## Information shown
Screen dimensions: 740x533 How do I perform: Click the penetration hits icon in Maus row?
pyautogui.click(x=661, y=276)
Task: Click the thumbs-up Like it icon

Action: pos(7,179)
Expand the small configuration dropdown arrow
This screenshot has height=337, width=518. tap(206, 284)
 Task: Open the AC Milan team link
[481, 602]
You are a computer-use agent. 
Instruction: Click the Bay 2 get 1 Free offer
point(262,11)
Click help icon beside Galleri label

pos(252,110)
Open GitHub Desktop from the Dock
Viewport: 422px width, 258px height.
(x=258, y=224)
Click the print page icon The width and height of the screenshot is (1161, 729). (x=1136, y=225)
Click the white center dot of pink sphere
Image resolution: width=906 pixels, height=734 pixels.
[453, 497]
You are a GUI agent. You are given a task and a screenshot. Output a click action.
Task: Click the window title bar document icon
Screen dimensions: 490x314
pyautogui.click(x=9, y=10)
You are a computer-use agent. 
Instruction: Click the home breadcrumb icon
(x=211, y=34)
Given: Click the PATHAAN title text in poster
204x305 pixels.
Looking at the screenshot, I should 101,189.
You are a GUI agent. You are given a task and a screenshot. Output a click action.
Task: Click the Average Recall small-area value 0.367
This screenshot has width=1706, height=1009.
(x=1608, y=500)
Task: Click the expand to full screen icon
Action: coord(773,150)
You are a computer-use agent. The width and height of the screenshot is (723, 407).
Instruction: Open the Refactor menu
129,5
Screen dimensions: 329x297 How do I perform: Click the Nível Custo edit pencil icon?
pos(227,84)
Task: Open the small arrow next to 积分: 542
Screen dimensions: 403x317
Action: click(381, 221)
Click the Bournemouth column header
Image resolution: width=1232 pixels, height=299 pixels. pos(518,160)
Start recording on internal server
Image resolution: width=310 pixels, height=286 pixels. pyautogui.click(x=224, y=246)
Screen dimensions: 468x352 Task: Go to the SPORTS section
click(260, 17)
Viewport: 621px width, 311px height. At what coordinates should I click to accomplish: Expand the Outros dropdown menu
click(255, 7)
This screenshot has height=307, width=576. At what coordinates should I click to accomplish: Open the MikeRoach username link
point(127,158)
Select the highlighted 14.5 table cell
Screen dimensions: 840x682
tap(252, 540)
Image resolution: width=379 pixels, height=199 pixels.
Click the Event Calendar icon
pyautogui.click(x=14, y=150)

## Requirement
Return the whole listing, keeping every line exactly as it is.

## Solution
Screen dimensions: 740x533 How do I perform: Click the penetration hits icon in Maus row?
pyautogui.click(x=661, y=276)
Task: Click the thumbs-up Like it icon

Action: pos(7,179)
Expand the small configuration dropdown arrow
This screenshot has height=337, width=518. tap(206, 284)
 Task: Open the AC Milan team link
[481, 602]
You are a computer-use agent. 
Instruction: Click the Bay 2 get 1 Free offer
point(262,11)
Click help icon beside Galleri label

pos(252,110)
Open GitHub Desktop from the Dock
Viewport: 422px width, 258px height.
(x=258, y=224)
Click the print page icon The width and height of the screenshot is (1161, 729). (x=1136, y=225)
Click the white center dot of pink sphere
Image resolution: width=906 pixels, height=734 pixels.
[453, 497]
You are a GUI agent. You are given a task and a screenshot. Output a click action.
Task: Click the window title bar document icon
Screen dimensions: 490x314
pyautogui.click(x=9, y=10)
You are a computer-use agent. 
Instruction: Click the home breadcrumb icon
(x=211, y=34)
Given: Click the PATHAAN title text in poster
204x305 pixels.
Looking at the screenshot, I should 101,189.
You are a GUI agent. You are given a task and a screenshot. Output a click action.
Task: Click the Average Recall small-area value 0.367
This screenshot has width=1706, height=1009.
(x=1608, y=500)
Task: Click the expand to full screen icon
Action: coord(773,150)
You are a computer-use agent. The width and height of the screenshot is (723, 407).
Instruction: Open the Refactor menu
129,5
Screen dimensions: 329x297 How do I perform: Click the Nível Custo edit pencil icon?
pos(227,84)
Task: Open the small arrow next to 积分: 542
Screen dimensions: 403x317
Action: click(381, 221)
Click the Bournemouth column header
Image resolution: width=1232 pixels, height=299 pixels. pos(518,160)
Start recording on internal server
Image resolution: width=310 pixels, height=286 pixels. pyautogui.click(x=224, y=246)
Screen dimensions: 468x352 Task: Go to the SPORTS section
click(260, 17)
Viewport: 621px width, 311px height. At what coordinates should I click to accomplish: Expand the Outros dropdown menu
click(255, 7)
This screenshot has height=307, width=576. At what coordinates should I click to accomplish: Open the MikeRoach username link
point(127,158)
Select the highlighted 14.5 table cell
Screen dimensions: 840x682
tap(252, 540)
Image resolution: width=379 pixels, height=199 pixels.
Click the Event Calendar icon
pyautogui.click(x=14, y=150)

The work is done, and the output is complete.